[Collected data]
+===+

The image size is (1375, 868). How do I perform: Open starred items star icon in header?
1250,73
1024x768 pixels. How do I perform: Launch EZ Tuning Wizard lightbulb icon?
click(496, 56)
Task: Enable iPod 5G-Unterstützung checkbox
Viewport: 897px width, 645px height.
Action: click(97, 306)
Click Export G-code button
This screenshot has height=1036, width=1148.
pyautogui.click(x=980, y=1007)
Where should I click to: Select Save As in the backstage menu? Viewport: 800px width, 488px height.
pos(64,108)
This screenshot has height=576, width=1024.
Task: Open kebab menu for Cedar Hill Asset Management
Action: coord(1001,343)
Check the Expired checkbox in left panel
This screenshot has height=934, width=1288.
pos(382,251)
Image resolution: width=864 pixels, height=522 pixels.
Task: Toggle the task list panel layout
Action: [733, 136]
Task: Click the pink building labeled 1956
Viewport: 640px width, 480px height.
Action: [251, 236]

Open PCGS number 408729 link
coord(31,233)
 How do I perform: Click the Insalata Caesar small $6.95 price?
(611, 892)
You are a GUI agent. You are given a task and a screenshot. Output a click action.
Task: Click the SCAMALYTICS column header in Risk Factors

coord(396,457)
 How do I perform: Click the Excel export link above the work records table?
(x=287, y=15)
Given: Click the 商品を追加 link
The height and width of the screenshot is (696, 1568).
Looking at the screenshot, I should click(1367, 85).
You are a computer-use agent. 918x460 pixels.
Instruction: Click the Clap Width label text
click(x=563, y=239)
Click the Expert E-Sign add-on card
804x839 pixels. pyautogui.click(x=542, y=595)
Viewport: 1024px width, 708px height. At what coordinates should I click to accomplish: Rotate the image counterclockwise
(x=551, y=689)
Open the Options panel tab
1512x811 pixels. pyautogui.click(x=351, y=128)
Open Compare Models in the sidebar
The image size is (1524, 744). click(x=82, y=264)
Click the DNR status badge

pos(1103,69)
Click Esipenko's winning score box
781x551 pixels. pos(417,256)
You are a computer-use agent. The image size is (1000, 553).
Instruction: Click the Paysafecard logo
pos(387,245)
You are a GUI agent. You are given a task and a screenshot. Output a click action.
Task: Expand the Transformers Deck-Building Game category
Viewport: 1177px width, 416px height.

+===+

# INSTRUCTIONS TO FOLLOW:
Copy out only the lines of the records above from the one with "Viewport: 1024px width, 708px" through the one with "Task: Expand the", exactly as they stand, both included.

# TASK RESULT:
Viewport: 1024px width, 708px height. At what coordinates should I click to accomplish: Rotate the image counterclockwise
(x=551, y=689)
Open the Options panel tab
1512x811 pixels. pyautogui.click(x=351, y=128)
Open Compare Models in the sidebar
The image size is (1524, 744). click(x=82, y=264)
Click the DNR status badge

pos(1103,69)
Click Esipenko's winning score box
781x551 pixels. pos(417,256)
You are a computer-use agent. The image size is (1000, 553).
Instruction: Click the Paysafecard logo
pos(387,245)
You are a GUI agent. You are given a task and a screenshot. Output a click action.
Task: Expand the Transformers Deck-Building Game category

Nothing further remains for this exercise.